[Provided records start]
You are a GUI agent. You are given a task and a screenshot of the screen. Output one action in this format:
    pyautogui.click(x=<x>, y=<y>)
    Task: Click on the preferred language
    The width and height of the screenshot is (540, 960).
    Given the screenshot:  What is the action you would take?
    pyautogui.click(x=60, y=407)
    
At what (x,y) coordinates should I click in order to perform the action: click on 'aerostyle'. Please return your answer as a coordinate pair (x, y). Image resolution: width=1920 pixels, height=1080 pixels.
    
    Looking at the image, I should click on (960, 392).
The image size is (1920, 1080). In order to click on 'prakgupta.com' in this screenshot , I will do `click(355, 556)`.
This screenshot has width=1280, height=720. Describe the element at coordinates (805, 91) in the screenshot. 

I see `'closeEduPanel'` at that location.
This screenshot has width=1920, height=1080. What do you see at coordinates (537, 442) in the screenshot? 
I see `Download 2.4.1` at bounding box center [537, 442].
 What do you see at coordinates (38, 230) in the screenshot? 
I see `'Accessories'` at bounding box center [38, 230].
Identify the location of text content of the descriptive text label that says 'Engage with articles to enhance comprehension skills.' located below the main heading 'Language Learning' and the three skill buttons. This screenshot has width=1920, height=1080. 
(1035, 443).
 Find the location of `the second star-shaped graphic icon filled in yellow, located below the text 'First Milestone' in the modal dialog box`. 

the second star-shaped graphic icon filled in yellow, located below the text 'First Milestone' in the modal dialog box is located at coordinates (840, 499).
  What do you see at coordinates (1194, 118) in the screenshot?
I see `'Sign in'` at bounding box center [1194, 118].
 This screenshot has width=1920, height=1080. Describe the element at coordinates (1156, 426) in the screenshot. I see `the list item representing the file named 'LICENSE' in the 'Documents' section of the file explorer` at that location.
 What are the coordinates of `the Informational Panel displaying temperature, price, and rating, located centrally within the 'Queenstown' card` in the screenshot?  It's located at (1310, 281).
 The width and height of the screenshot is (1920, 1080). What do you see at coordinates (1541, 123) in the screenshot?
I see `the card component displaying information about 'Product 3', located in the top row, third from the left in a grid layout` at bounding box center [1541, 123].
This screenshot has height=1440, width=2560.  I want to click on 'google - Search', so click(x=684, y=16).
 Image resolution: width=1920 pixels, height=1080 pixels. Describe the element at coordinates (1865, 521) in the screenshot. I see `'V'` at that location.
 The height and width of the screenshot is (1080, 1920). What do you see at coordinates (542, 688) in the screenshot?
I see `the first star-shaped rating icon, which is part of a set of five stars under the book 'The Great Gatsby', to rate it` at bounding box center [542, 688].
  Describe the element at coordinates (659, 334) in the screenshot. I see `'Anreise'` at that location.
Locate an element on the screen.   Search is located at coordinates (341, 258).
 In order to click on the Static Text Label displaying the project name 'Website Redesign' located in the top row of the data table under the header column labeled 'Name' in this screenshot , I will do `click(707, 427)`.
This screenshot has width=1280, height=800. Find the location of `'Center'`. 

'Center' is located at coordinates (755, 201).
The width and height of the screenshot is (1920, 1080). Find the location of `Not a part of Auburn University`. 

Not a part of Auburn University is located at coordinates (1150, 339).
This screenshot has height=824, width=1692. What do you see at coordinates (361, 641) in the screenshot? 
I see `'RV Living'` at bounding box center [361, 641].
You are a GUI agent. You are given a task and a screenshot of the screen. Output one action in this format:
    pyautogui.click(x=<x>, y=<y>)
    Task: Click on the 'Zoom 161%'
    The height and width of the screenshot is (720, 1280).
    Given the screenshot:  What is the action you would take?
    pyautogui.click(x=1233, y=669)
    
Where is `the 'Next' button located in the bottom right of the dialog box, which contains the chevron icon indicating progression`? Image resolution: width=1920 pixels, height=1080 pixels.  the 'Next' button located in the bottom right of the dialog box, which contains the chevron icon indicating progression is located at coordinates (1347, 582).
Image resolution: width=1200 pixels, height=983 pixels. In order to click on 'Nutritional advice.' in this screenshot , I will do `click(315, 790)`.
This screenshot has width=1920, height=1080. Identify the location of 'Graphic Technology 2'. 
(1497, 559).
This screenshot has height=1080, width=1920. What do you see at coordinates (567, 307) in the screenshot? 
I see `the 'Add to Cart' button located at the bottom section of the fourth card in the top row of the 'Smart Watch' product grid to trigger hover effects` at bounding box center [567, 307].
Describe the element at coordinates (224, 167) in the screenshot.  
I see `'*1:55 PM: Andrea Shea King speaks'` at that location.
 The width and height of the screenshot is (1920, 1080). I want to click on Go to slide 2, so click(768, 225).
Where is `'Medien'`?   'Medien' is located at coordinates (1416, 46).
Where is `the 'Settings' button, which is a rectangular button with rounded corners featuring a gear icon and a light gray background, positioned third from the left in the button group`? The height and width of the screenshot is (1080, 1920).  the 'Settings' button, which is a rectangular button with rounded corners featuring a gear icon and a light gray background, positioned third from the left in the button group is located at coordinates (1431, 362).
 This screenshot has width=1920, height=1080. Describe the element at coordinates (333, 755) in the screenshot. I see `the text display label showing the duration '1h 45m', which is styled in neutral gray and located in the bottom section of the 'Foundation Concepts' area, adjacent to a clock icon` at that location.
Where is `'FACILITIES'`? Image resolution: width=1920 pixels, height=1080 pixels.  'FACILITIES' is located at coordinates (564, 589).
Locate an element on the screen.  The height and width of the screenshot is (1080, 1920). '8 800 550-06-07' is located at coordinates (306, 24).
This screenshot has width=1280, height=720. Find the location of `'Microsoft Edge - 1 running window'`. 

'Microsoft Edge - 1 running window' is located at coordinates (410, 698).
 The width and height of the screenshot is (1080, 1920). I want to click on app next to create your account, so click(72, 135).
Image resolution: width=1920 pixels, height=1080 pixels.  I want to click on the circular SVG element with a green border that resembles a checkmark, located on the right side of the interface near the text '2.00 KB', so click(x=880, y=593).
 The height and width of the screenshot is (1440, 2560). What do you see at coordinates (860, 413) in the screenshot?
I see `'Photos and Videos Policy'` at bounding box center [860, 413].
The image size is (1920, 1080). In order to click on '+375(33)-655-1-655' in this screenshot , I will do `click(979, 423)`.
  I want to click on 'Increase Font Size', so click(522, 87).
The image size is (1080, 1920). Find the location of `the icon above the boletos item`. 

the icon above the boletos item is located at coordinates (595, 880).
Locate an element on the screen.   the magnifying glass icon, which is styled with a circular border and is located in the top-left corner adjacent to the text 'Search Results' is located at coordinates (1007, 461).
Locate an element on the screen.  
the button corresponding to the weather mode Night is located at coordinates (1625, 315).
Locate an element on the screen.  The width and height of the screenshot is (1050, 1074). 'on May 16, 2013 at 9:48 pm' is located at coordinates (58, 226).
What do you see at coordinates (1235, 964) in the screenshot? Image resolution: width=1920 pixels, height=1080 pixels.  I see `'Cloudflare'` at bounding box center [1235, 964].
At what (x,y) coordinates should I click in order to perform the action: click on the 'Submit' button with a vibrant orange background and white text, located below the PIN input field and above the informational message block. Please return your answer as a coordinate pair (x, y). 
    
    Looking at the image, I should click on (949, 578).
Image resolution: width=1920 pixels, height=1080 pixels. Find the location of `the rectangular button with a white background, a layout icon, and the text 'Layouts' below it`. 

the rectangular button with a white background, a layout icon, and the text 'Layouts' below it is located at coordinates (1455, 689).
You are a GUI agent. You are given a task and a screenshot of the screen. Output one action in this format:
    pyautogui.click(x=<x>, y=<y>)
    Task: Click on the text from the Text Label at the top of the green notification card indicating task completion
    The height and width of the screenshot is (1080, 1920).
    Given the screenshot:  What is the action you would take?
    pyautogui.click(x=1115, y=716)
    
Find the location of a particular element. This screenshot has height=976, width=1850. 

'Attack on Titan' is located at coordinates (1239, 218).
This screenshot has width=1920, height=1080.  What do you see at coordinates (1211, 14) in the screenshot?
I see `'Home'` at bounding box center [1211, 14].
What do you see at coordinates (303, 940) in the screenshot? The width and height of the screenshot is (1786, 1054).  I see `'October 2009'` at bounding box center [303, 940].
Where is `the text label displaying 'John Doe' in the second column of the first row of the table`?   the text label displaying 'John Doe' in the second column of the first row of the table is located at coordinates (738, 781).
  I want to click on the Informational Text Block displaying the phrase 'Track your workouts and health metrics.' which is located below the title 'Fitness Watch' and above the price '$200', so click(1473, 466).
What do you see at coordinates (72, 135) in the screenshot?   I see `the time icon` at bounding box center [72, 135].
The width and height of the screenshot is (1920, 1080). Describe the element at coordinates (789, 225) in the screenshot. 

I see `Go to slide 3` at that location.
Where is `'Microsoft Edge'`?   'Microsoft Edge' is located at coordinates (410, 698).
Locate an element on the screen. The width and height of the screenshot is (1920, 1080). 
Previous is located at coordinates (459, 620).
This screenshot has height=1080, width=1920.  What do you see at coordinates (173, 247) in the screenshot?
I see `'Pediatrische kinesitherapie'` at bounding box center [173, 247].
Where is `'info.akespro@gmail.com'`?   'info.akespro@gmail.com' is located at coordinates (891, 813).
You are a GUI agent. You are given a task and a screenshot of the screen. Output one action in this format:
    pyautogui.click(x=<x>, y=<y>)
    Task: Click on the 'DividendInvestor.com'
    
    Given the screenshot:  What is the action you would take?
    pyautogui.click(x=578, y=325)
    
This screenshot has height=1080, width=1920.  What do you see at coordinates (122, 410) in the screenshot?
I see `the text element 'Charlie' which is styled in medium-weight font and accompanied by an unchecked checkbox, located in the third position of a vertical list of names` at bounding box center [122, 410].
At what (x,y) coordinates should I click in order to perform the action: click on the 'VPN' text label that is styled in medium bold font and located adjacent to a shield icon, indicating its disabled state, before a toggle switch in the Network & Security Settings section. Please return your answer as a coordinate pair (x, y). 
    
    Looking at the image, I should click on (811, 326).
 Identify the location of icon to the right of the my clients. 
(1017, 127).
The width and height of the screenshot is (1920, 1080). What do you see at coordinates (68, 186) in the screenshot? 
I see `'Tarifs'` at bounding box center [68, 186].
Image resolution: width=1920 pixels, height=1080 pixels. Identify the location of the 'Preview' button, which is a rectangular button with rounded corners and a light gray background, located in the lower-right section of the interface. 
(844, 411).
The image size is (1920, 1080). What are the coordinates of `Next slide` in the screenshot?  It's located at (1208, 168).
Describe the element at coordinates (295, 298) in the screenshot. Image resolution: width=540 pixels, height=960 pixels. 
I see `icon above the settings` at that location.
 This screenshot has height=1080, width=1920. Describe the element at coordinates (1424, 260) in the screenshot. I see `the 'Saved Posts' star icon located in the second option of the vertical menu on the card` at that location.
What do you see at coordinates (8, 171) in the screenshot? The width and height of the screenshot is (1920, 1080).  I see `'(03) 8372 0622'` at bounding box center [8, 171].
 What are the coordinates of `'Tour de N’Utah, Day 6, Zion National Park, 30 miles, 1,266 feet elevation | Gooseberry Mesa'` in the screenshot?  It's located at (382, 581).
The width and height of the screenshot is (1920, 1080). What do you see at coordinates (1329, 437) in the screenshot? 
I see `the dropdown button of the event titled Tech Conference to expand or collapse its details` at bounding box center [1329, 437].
[Provided records end]
The task:
Please rewrite the rows above as a numbered list, from the line containing "437) in the screenshot?" through the final line, leaving out blank lines.

Result for this exercise:
1. The width and height of the screenshot is (1920, 1080). What do you see at coordinates (1329, 437) in the screenshot? 
2. I see `the dropdown button of the event titled Tech Conference to expand or collapse its details` at bounding box center [1329, 437].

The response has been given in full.